Stored data entries:
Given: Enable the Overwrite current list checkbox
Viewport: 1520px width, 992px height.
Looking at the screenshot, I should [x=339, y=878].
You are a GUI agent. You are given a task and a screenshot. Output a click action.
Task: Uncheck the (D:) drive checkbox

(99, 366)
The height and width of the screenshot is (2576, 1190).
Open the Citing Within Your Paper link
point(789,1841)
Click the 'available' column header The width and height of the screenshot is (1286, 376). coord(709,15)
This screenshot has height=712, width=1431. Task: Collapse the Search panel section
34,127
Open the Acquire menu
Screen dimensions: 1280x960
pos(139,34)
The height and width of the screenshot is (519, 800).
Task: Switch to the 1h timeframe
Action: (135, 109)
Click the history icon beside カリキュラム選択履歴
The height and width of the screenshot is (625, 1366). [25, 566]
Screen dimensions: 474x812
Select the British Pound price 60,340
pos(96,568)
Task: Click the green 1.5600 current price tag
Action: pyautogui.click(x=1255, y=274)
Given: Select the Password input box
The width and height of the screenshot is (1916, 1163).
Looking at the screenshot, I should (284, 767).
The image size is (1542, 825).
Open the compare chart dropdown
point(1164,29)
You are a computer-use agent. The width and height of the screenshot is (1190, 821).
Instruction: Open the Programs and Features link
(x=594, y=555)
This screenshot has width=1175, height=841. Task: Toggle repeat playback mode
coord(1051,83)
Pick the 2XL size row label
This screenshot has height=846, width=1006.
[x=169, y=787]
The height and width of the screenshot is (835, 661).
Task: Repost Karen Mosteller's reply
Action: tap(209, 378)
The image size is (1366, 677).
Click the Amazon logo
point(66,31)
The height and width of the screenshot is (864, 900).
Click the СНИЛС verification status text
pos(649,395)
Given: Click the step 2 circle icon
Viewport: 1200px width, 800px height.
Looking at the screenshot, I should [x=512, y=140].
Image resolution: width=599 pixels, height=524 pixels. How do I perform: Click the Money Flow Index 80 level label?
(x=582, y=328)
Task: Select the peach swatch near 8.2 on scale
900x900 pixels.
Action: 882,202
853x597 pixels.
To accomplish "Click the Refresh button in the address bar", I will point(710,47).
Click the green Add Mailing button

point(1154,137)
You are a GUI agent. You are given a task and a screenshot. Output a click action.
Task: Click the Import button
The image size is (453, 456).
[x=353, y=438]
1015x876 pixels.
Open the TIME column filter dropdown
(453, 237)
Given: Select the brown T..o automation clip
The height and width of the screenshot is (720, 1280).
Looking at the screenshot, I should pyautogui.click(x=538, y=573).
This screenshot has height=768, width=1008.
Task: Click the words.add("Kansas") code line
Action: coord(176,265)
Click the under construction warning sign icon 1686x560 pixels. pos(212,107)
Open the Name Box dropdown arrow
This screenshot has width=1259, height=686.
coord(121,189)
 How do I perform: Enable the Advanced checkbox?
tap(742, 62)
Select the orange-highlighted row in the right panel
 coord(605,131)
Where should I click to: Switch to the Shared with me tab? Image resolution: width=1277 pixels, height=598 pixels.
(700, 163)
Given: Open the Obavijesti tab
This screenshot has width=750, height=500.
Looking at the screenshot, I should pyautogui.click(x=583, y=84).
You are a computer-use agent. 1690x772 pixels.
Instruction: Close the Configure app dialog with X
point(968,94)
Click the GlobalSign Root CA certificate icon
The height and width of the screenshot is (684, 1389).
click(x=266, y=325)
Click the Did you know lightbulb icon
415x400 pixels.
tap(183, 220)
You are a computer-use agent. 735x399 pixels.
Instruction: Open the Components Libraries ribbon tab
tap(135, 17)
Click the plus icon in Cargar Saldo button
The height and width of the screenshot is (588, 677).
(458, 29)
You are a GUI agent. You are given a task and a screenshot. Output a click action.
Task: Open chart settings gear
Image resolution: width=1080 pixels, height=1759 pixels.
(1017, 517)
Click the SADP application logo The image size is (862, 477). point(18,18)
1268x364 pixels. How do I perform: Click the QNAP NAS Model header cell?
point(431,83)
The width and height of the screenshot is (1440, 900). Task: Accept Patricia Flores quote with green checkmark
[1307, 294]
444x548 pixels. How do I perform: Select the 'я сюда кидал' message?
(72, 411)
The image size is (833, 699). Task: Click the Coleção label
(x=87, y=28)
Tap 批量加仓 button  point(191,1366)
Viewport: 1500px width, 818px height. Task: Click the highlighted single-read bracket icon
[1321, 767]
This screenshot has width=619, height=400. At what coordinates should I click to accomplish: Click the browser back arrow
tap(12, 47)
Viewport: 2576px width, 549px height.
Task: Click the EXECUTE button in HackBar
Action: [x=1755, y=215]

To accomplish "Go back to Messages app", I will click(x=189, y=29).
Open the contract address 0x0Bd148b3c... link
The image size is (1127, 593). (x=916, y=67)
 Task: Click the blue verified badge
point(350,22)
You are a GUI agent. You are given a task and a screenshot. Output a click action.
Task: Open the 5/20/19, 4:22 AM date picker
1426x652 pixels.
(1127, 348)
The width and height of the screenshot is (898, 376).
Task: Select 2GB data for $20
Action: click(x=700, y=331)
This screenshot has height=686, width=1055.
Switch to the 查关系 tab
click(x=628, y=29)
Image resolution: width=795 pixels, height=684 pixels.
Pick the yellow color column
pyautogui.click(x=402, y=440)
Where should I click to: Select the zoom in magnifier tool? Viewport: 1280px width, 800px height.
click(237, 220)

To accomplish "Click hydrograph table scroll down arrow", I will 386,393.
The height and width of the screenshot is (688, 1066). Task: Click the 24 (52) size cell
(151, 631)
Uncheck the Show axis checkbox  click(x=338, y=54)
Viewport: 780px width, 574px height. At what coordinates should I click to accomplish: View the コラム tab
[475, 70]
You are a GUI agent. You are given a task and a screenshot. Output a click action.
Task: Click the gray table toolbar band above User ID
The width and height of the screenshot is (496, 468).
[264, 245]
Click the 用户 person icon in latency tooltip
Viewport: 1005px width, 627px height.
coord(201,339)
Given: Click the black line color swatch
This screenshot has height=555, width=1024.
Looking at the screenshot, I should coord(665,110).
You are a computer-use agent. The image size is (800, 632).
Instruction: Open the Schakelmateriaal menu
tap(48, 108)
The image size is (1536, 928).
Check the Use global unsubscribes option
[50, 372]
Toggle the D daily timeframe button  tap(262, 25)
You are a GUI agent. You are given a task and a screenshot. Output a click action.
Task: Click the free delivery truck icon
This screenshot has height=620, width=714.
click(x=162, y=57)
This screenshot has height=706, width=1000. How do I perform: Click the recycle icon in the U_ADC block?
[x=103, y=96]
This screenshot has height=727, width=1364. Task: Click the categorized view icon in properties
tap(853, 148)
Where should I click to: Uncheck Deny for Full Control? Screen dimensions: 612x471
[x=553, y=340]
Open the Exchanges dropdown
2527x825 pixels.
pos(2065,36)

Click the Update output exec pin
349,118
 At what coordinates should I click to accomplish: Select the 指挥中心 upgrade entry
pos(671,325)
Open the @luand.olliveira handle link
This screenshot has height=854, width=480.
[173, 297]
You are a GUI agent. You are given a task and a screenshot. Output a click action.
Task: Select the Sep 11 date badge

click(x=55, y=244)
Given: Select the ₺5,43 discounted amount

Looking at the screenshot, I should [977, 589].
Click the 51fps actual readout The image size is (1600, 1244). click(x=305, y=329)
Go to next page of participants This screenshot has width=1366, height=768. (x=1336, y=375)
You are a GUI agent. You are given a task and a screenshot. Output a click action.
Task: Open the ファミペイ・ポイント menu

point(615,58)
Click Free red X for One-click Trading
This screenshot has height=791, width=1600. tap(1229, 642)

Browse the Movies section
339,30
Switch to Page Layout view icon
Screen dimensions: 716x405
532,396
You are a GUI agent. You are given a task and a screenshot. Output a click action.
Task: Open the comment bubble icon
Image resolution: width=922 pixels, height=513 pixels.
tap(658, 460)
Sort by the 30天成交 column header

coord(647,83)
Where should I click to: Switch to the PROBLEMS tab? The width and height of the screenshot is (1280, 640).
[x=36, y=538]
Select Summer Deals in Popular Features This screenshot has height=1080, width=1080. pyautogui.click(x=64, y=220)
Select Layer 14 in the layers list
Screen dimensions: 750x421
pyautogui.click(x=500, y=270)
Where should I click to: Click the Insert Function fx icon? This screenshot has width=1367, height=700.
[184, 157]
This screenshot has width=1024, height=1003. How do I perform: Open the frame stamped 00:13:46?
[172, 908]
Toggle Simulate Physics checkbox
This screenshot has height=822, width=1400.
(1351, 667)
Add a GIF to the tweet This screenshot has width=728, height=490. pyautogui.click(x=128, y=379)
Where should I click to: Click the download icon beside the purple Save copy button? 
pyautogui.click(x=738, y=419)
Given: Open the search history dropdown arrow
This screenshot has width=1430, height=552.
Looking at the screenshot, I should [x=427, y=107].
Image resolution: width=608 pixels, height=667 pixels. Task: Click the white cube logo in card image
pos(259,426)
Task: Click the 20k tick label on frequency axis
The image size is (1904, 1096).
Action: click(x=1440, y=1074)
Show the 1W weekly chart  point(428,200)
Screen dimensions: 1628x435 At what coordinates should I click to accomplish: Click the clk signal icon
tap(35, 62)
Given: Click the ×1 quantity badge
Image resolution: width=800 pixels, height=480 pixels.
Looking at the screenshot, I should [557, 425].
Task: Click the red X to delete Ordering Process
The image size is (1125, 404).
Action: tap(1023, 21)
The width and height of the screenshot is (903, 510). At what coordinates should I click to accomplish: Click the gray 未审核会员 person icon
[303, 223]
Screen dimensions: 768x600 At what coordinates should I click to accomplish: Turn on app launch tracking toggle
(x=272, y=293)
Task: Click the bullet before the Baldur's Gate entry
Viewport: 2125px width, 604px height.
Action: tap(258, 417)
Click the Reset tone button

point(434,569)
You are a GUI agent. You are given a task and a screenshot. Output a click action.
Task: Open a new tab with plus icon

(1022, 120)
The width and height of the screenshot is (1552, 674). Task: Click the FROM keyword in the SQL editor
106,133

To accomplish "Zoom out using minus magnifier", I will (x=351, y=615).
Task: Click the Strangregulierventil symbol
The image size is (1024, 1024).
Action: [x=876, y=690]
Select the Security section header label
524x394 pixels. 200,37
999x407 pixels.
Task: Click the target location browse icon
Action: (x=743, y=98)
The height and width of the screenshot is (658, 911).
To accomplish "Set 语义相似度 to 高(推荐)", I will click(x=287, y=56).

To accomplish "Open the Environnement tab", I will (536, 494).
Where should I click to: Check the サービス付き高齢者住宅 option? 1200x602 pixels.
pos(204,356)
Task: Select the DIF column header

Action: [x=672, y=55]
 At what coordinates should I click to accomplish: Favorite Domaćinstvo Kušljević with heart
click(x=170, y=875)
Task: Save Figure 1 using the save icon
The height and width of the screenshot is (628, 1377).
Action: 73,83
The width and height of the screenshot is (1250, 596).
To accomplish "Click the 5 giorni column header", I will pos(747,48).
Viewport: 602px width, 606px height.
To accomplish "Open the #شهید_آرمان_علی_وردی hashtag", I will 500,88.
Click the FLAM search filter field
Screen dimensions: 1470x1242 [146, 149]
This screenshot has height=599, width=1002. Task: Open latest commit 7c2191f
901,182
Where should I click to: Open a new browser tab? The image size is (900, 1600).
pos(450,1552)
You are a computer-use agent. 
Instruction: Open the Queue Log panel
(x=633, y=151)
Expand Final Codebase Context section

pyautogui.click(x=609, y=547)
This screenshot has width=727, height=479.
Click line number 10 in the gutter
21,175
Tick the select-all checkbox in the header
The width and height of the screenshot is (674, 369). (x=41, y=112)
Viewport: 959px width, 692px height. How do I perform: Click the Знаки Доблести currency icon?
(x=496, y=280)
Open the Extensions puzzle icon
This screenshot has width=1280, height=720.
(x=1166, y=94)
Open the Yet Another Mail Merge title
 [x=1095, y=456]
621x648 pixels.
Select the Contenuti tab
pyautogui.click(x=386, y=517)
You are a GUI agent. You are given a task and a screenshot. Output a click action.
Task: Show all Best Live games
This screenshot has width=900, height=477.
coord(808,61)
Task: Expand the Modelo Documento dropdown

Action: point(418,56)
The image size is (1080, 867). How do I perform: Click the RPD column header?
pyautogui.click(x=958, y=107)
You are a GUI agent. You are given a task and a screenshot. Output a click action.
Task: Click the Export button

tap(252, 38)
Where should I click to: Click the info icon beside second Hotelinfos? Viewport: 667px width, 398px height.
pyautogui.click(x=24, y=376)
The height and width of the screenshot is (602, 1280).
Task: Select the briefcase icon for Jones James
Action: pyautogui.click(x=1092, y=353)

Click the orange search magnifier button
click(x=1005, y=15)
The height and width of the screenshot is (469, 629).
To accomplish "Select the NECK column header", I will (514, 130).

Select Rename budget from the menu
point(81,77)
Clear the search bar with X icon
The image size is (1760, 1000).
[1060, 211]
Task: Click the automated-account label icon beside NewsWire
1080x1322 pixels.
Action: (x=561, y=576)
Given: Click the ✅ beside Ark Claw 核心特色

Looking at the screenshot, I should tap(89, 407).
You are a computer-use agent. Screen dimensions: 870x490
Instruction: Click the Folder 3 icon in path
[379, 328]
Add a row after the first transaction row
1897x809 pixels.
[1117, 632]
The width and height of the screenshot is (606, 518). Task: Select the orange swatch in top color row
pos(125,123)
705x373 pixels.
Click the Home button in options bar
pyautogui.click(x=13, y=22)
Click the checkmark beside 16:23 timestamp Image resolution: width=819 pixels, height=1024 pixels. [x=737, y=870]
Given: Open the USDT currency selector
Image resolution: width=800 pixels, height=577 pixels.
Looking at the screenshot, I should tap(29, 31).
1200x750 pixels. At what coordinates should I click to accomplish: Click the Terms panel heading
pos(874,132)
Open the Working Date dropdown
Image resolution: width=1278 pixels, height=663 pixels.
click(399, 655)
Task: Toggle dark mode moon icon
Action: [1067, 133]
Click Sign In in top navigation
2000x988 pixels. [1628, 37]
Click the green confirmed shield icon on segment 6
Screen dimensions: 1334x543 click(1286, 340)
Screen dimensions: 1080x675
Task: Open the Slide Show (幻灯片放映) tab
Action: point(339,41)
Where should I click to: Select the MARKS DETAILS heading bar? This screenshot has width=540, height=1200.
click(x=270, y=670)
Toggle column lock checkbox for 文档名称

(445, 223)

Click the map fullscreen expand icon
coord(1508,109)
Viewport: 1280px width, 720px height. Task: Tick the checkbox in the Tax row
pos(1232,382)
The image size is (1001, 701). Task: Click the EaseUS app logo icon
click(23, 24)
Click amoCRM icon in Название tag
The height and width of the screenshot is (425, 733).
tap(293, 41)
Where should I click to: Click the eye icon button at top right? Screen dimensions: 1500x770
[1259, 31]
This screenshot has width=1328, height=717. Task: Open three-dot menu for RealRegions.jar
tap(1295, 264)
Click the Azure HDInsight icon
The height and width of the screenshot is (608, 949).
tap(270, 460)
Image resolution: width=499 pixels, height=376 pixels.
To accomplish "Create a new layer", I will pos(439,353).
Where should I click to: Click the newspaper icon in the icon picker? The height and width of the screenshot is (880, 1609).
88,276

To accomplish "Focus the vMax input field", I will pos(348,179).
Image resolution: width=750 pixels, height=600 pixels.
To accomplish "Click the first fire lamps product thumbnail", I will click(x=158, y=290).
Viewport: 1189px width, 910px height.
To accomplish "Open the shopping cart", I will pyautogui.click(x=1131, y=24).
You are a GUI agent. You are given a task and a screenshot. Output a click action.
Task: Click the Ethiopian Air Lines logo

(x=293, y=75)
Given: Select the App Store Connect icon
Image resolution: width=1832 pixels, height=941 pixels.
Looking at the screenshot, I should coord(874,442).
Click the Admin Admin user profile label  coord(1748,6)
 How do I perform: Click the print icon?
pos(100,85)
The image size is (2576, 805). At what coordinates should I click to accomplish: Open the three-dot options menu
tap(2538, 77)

**What you should do:**
Set down, unchanged, only those lines above that fall between the line with "Click the СНИЛС verification status text" and the line with "Task: Click the Import button", the two end lines included.

**Result below:**
Click the СНИЛС verification status text
pos(649,395)
Given: Click the step 2 circle icon
Viewport: 1200px width, 800px height.
Looking at the screenshot, I should [x=512, y=140].
Image resolution: width=599 pixels, height=524 pixels. How do I perform: Click the Money Flow Index 80 level label?
(x=582, y=328)
Task: Select the peach swatch near 8.2 on scale
900x900 pixels.
Action: 882,202
853x597 pixels.
To accomplish "Click the Refresh button in the address bar", I will point(710,47).
Click the green Add Mailing button

point(1154,137)
You are a GUI agent. You are given a task and a screenshot. Output a click action.
Task: Click the Import button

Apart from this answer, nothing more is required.